Trump y la infección de la democracia

Trump es un estornudo, el síntoma de una infección que lentamente envenena a la democracia

Acostumbrados a las fantasías de Hollywood, las imágenes de una turbamulta asaltando el Capitolio de Washington a la fuerza tenían que removernos en nuestros cómodos asientos: ese país en el que el Presidente tiene el poder de los Dioses no puede haber caído tan bajo si no es porque alguien haya convertido a sus ciudadanos en zombis. Inmediatamente, los sesudos analistas han vuelto a sacar a pasear la idea del discurso populista y su milagrosa capacidad de seducir, deslumbrar, embaucar y privar de voluntad a las masas. Mal favor nos hacemos si seguimos creyéndonos la cantinela de que las palabras son encantamientos y aquelarres las soflamas de un loco.

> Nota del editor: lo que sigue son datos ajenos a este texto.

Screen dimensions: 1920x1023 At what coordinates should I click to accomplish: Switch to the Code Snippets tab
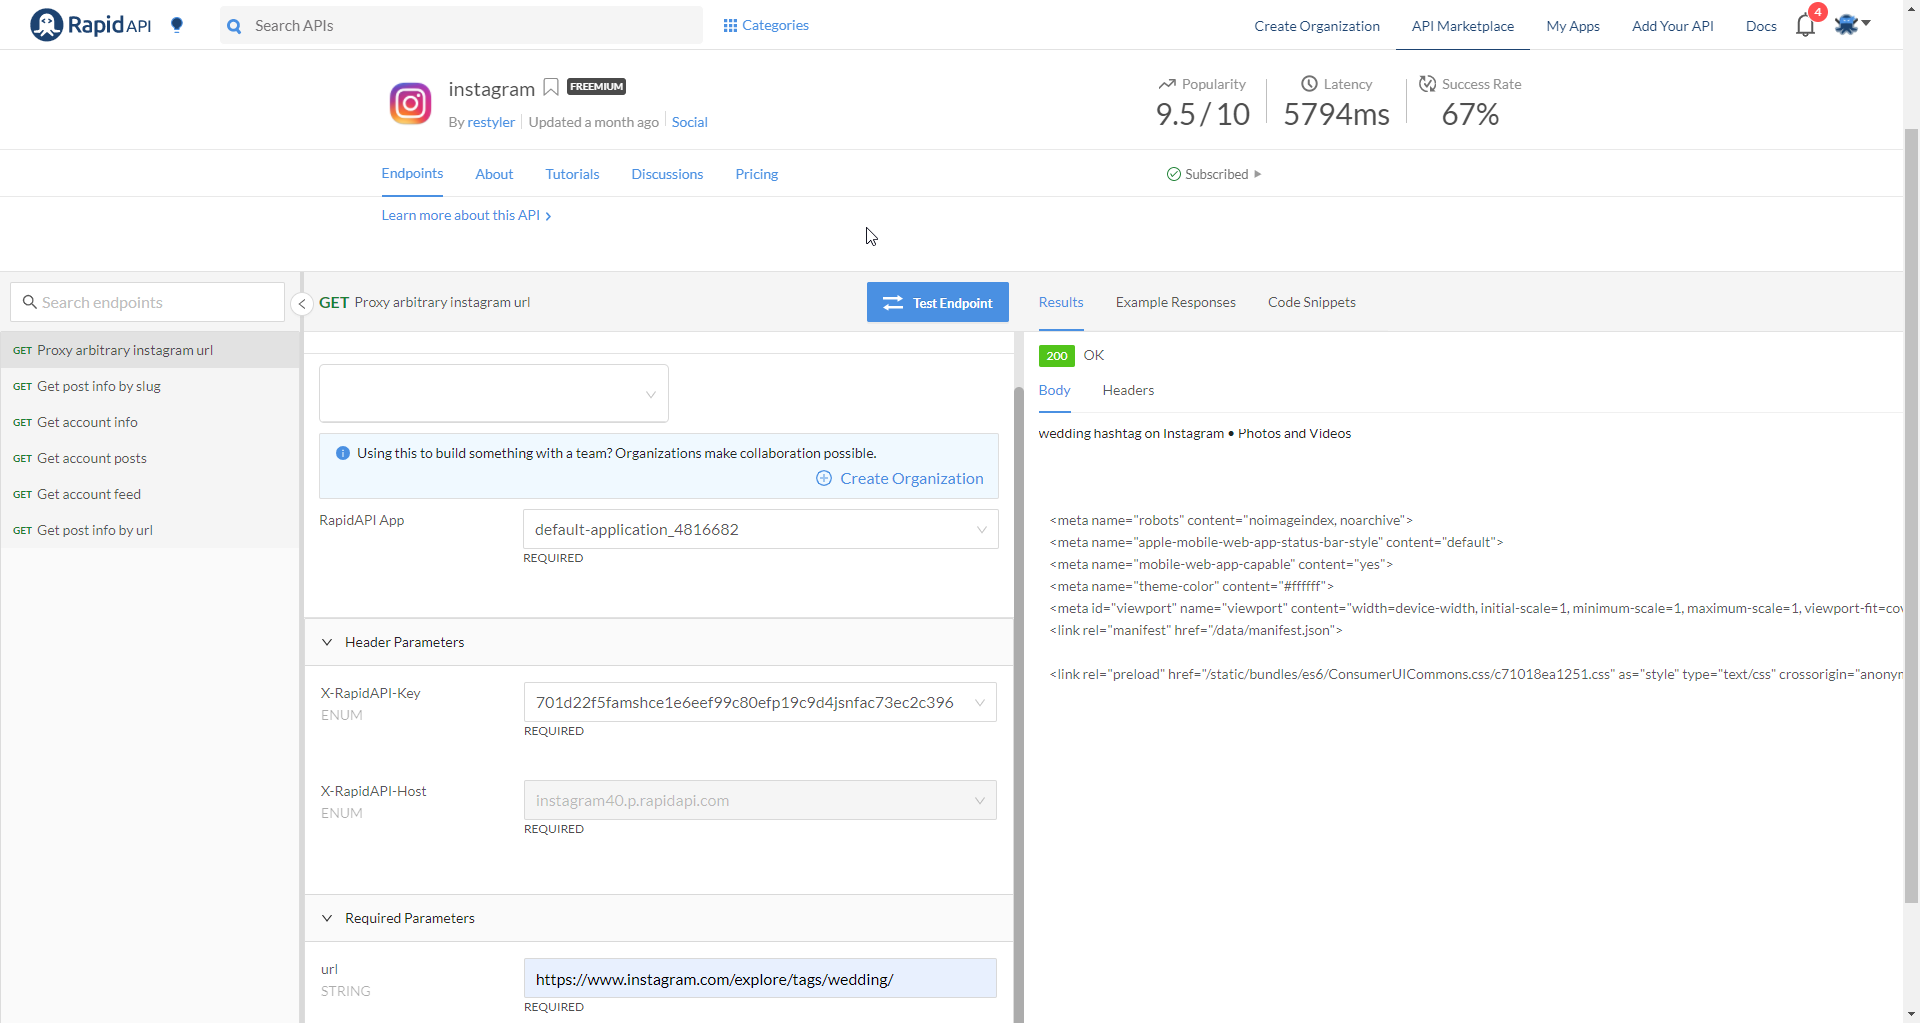point(1311,302)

Es lo primero que enseño en mis clases: la Retórica no es magia negra ni vudú, sino un conjunto de técnicas de comunicación.

La verborrea de Trump (trabajo me cuesta considerarla discurso) nos parece a muchos un conjunto de asertos inmorales que no caben en ninguna cabeza sensata. En consecuencia, nos preguntamos en qué asignatura de Hogwarts le enseñaron ese maleficio y ahí patinamos. Un discurso tiene siempre un grado de credibilidad que puede ser mínimo (se percibe que el orador o el tema son inaceptables), medio (se cree que tanto un mensaje como su contrario tienen la misma fuerza) o máximo (el orador y su público están de acuerdo en todo). Los grados de credibilidad van calando entre los receptores del discurso y, poco a poco, van moldeando el conjunto de opiniones previas en las que se basa la aceptación o el rechazo de las palabras.

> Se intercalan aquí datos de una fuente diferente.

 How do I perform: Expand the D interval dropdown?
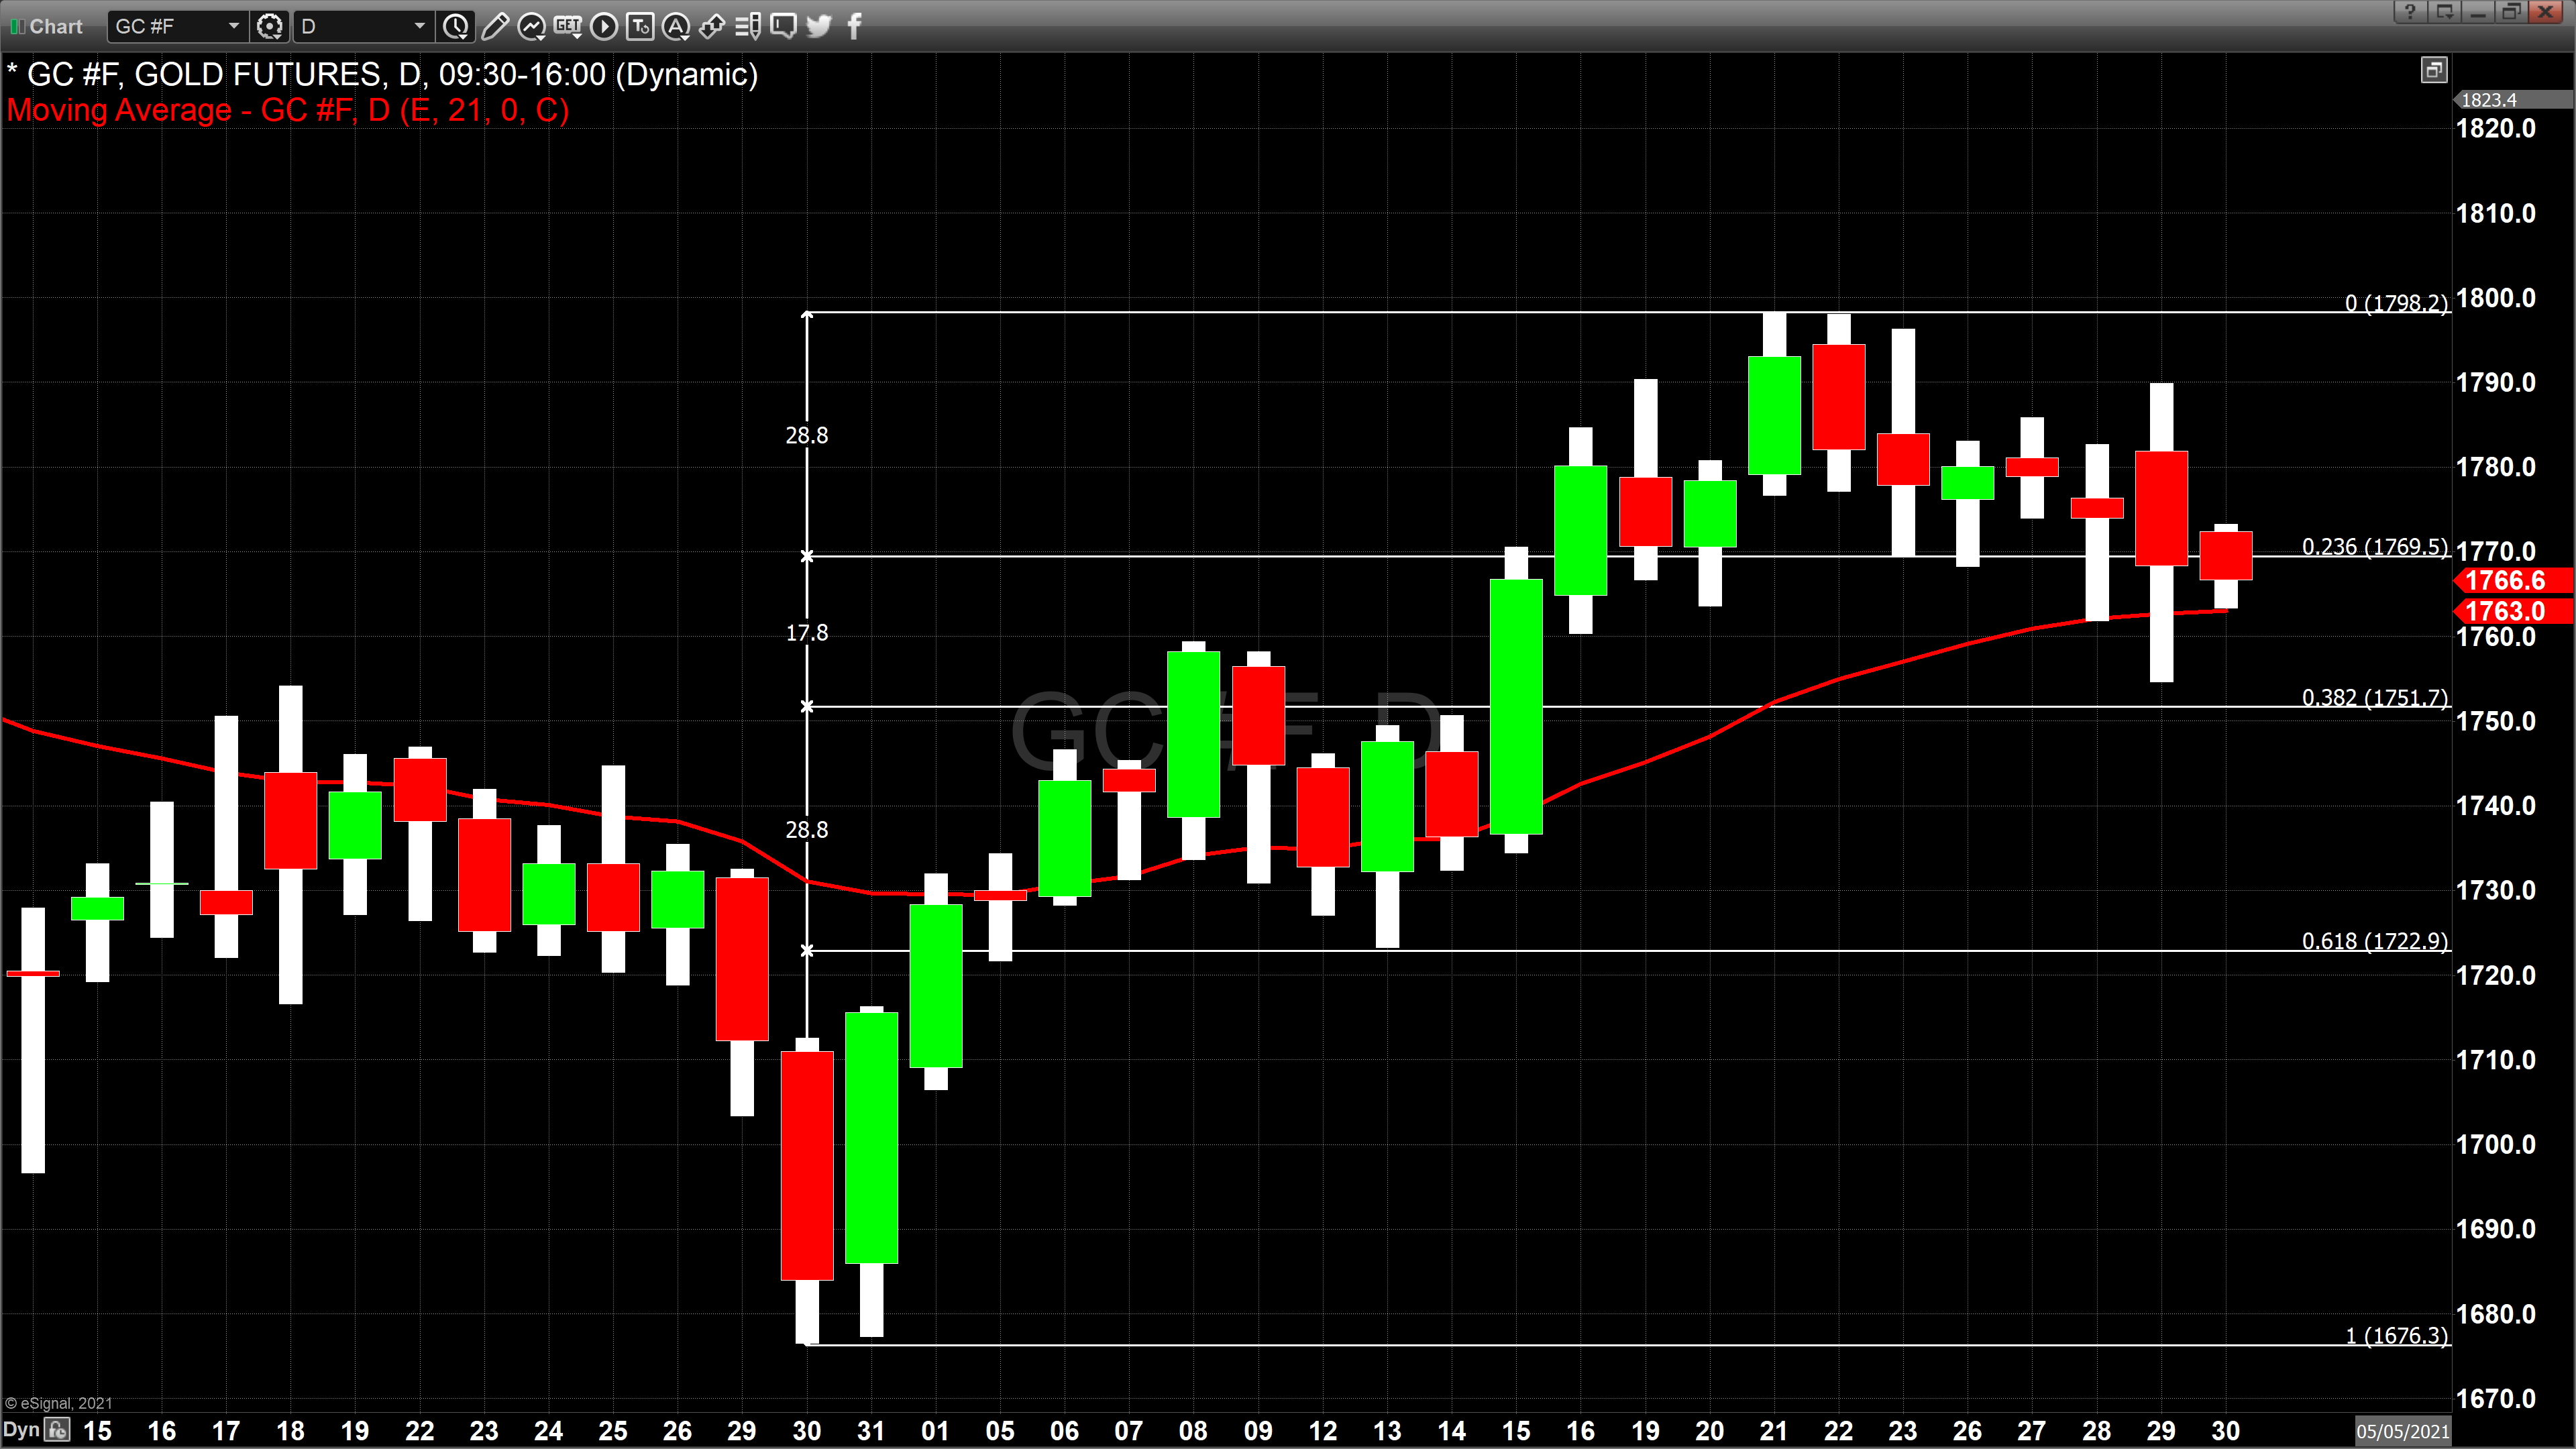(419, 26)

Han sido décadas de machacar la educación hasta vaciarla de contenidos; de transmitir a la vez que quien la sigue la consigue y que no hay más futuro que un salario miserable; de confundir a la sociedad sumergiéndola en guerras de banderías que solo benefician a quienes viven de ellas; de primar la valía sobre los valores, el éxito sobre los principios y la fama sobre la respetabilidad. Trump es un estornudo, el síntoma de una infección que lentamente envenena a la democracia y lleva a muchas personas a refugiarse en el culto de la desesperanza. Sin herramientas intelectuales, sin defensa frente a la demagogia, sin referencias éticas ni morales, la razón adquiere una credibilidad mínima y lo irracional se vuelve aceptable y razonable. Por mucho que quieran sonarse las narices, la infección sigue ahí: la vacuna contra el virus del populismo no son las palabras, sino los hechos.